3. Here I have added walls in two different values. One color for the walls in the light and another for the same color walls in shadow.

4. Finishing up more houses. I do like how the trees work with the composition of the new scene.
5. Roofs are coming into play and the side of the orange building with its basic structure and the sidewalk on the left is no longer tree colored. The chimney pots are taking shape as well. The growth is tied to big blocks of color.
6. More roof's and finishing up another house to the left.
7. this photo was taken after dark so it is studio lit. I did not want to stop yet so that is why the colors look a bit yellow. The houses at the end of the street are coming in. Oh how I struggled to want to cover up the trees but it had to happen. Windows are being shuttered as the town is still asleep. The car shape is added.
8. Day 2: more details. Windows, roofs and car. The sidewalk is finally put in on the right as is detail on the wall. I changed the color of the beige walls that are shadow. They were too warm in color. I am starting to shape the green bushes.

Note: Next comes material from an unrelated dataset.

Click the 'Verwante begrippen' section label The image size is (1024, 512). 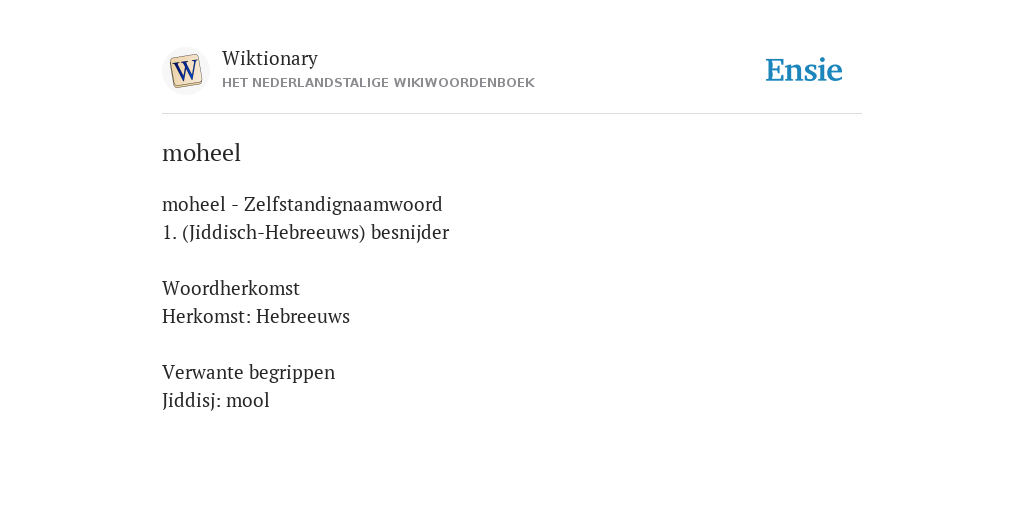248,372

9. working on color shifts. I thought the roof was too green on the tall house. Added more detail that is particular to France.
 10. Minor changes here. Starting to work on the greenery on both sides of the street.
 11. This is where I stopped. I am not finished. I don't normally paint in such a methodical way. In this case it had to be or I would have been lost in the trees, no pun intended. Now that I have the structure in the next step will be to force some areas and tone down others. I don't yet get the feeling in this version that it is dawn. The road needs more visual interest and the bushes on the right need better definition of being bushes in the dawn light. They are a bit indistinguishable for my taste. In other words, not reading right. I will post the finished piece when I get there but this is where it ends for now. It is the way of the artist. I need a break from this piece as I work on others. That way I can let these ideas simmer until they are ready to be manifested.


Anonymous said...

thank you for sharing this transformation step-by-step. Each stage is beautiful for its own form, values, and story. This is so interesting and instructive. When you are done you can timelapse it and sell it to your local art class instructor. Or maybe it is time to begin your own classes - plein aire on the FL beach is a good place to start! (smile) LNB

victoriasart said...

LNB, the timelapse is what I was going to do for this post but every application I tried was so cumbersome I gave up for expediency's sake. I need to now take the time to find what I need so as to do as you suggest. I will talk to some of my young friends and family for ideas. The images are already sized the same so that will make it a snap, she says full of hope!